In a skillet, heat the olive oil, then sauté the onion and garlic on medium heat until soft but not browned. Add the white wine and raise the heat and cook until the alcohol evaporates. Add the chopped tomatoes with their juice, lower the heat, and let simmer until the liquid is reduced by about a third. Add the chopped olives and capers. Taste the sauce before adding any additional salt—both the olives and the capers can be salty. (Feel free to add herbs if you like—oregano would be good with this, and fresh basil brings out the sweetness in the fish.)

Nestle the fish pieces into the sauce and baste them well. Cover the pan and simmer gently until the fish is cooked. How long this takes will depend on the thickness of your fish pieces, so keep an eye on them, and don’t let them overcook.

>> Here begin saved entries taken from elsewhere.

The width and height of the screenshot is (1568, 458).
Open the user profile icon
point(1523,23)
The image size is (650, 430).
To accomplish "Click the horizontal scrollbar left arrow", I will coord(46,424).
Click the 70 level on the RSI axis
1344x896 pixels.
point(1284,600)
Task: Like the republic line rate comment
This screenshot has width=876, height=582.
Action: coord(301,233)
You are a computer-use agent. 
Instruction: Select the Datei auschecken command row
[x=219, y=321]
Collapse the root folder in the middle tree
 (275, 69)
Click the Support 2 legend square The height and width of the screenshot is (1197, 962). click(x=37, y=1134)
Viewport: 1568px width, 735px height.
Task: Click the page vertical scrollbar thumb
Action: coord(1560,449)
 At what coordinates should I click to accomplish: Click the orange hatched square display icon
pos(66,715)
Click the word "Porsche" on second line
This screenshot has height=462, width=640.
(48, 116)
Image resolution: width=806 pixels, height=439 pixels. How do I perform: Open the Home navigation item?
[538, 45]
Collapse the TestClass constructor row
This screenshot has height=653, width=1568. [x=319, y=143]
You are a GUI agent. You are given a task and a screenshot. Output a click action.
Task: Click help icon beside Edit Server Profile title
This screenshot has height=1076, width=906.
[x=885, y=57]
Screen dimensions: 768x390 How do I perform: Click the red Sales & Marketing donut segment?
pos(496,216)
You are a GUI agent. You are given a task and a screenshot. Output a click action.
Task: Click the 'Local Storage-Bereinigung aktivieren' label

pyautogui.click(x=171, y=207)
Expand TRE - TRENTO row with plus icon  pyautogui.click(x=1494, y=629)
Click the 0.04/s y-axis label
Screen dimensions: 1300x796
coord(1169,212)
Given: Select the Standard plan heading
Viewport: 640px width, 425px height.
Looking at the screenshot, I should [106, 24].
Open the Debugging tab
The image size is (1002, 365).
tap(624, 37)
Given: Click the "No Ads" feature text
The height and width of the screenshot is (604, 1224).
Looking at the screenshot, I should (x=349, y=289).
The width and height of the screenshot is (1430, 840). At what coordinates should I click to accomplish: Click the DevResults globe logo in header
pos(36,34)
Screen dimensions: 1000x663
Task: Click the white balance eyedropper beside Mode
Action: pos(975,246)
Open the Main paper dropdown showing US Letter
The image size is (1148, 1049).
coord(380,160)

You could also finish this in the oven. Prepare your sauce as above, then place the fish filets in a baking dish and pour the sauce over them, and cook in a 400 degree oven until the fish is cooked (but it’s harder to tell when that happens if the dish is in the oven—and it seems like a waste to heat up the oven for something that will be in there for only a short while).

Serve over rice.

And if you aren’t lucky enough to find monkfish, this recipe will work as well with a sturdy white fish such as cod or halibut, wherever it’s from.

Sorry I didn't think to take a picture of my monkfish before I ate it, so you'll have to settle for another pretty picture of Galilee. Where from a restaurant we watched a man standing on the dock catch a two-foot-long fish.